The President evidently selected Mr Marchiani for the mission because of the former agent's experience in handling hostage crises. An intimate associate of Charles Pasqua, a fellow Corsican and former interior minister, Mr Marchiani was involved in efforts to free French hostages in Lebanon in the 1980s.

Liberation speculated that Mr Chirac's decision to use Mr Marchiani had angered the government, especially the foreign and defence ministries, which might have viewed the mission to Belgrade as an unacceptable form of "parallel diplomacy". Mr Pasqua, when in government, and Mr Marchiani were once criticised for taking foreign policy initiatives, particularly in relation to Islamic countries, that went beyond their official responsibilities.

However, if the government was surprised by Mr Chirac's activation of Mr Marchiani as an alternative diplomatic channel to the Serbian leadership, it was giving nothing away yesterday. The Foreign Minister, Herve de Charette, said: "The plan was to have as many contacts as possible and Mr Marchiani was part of that effort."

The airmen, Captain Frederic Chiffot and Lieutenant Jose Souvignet, were shot down near the Bosnian Serb headquarters of Pale on 30 August as they took part in Nato air strikes against Bosnian Serb targets. The Defence Minister, Charles Millon, said yesterday that France would have refused to sign the Dayton peace treaty if they had not been freed in time for today's signing ceremony in Paris.

He also said France would have insisted that United Nations sanctions on Serbia, imposed because of Belgrade's role in instigating the wars in former Yugoslavia, should not be lifted in their entirety. As events turned out, the Serbian president, Slobodan Milosevic, once again demonstrated his ability to bring the Bosnian Serbs into line by helping France's efforts to free the airmen.

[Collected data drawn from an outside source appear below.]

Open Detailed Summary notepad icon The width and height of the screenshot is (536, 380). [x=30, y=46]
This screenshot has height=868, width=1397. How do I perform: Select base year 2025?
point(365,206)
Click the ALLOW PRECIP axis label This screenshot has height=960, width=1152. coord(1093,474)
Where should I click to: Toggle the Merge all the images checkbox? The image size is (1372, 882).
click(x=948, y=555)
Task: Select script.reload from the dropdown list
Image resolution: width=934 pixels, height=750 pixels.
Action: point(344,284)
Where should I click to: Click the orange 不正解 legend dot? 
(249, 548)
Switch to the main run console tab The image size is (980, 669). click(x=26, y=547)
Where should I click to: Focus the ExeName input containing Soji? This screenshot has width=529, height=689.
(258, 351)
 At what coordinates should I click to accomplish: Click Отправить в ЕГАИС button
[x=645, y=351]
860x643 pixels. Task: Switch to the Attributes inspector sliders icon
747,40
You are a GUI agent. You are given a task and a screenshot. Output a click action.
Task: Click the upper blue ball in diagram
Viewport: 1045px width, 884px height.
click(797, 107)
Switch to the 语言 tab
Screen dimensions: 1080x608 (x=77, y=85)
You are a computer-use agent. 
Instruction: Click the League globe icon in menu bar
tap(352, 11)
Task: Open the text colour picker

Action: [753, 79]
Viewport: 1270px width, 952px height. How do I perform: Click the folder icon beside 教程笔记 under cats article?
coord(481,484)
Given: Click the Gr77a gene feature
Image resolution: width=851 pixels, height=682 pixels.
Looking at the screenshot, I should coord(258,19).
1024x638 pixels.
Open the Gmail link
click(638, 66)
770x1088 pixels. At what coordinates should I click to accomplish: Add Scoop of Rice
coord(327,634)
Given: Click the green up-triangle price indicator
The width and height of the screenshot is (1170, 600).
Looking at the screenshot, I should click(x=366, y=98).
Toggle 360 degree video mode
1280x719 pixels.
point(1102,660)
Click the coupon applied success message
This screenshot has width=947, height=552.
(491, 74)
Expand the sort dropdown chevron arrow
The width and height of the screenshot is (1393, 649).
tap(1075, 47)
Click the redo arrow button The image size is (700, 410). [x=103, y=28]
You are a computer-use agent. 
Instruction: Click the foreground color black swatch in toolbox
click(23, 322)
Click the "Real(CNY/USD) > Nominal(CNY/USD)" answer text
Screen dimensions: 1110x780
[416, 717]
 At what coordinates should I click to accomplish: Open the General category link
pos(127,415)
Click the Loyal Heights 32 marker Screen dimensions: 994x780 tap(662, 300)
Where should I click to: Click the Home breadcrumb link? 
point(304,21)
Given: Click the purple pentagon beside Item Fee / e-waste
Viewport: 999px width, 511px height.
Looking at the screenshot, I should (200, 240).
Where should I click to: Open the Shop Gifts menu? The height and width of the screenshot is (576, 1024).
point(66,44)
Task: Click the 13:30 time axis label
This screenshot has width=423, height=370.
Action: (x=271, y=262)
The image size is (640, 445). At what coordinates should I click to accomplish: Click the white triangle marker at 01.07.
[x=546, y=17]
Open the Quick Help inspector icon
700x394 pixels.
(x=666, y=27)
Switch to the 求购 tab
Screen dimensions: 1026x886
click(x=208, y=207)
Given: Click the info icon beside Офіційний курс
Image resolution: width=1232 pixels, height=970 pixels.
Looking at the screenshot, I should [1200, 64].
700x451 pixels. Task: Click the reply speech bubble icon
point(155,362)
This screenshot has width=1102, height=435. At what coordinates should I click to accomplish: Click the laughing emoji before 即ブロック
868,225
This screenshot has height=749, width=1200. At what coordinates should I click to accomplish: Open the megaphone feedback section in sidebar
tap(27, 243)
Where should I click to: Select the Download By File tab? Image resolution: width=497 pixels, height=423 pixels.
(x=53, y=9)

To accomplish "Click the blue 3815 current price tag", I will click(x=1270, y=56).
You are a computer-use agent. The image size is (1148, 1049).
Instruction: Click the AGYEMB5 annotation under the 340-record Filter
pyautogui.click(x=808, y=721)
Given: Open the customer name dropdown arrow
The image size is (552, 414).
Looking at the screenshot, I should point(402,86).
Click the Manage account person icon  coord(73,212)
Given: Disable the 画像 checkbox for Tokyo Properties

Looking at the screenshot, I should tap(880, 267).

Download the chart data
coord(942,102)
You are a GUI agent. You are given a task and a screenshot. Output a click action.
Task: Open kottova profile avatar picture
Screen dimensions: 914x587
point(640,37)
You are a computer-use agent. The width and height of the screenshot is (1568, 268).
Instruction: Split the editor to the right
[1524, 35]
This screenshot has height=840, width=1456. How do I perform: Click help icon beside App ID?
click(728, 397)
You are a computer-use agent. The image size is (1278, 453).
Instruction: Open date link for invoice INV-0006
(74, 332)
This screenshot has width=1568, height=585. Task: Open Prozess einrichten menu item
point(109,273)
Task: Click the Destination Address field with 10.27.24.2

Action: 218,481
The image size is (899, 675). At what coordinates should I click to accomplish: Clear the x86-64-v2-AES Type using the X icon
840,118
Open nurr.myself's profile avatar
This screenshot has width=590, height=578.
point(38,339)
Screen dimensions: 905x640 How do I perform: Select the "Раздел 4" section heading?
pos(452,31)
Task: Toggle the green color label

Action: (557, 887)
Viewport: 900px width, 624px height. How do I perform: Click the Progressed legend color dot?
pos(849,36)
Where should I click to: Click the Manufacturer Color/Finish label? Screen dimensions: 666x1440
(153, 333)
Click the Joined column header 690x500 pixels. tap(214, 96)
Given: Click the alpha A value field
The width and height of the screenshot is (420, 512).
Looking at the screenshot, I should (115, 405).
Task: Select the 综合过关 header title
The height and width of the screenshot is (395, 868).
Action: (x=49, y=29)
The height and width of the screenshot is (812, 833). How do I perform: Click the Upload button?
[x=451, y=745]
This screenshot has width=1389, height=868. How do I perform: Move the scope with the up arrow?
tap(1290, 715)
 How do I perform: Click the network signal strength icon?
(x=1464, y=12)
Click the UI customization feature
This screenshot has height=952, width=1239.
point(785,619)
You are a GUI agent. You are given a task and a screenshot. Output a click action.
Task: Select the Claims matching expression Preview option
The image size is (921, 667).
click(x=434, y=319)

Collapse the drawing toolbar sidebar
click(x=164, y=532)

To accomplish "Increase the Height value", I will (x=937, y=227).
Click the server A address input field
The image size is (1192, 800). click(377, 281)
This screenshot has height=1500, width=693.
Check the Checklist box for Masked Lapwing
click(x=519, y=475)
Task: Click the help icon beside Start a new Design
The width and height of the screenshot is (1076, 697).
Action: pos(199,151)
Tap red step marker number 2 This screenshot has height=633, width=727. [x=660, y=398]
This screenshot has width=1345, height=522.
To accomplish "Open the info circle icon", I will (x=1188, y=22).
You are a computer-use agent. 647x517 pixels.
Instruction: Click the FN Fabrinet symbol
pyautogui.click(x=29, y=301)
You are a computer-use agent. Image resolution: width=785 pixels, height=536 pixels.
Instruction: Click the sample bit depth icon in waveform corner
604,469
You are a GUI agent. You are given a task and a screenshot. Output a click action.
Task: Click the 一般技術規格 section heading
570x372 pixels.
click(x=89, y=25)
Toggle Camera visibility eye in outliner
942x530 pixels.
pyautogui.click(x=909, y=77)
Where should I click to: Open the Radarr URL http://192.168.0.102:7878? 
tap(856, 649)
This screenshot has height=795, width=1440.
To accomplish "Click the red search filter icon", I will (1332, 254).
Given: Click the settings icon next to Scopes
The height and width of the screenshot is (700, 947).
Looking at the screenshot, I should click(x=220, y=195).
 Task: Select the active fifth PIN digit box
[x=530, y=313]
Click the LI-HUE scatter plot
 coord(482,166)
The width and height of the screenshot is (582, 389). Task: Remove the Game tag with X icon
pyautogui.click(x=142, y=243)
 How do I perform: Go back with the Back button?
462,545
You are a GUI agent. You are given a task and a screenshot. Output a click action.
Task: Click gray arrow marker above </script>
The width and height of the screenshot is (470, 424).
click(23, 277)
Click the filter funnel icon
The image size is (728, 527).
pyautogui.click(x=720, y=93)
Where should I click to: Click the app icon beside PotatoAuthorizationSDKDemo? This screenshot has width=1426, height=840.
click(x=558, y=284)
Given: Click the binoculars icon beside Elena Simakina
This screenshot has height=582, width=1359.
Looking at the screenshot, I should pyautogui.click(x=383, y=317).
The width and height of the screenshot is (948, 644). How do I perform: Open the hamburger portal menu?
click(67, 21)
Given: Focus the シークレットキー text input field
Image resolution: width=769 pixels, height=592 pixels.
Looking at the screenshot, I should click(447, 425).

French officials suggested that the successful outcome owed most to the work of three presidents - Mr Chirac, Mr Milosevic of Serbia and Boris Yeltsin of Russia. Although Mr Yeltsin is still in a sanatorium outside Moscow recovering from a heart attack, Mr Chirac said the pilots would not have been released without his assistance.

The French praise for Mr Yeltsin contrasted with the lukewarm view taken of US efforts in the crisis. Playing down the role of President Bill Clinton and his special envoy, Richard Holbrooke, French officials said the US had not been primarily responsible for securing the pilots' freedom.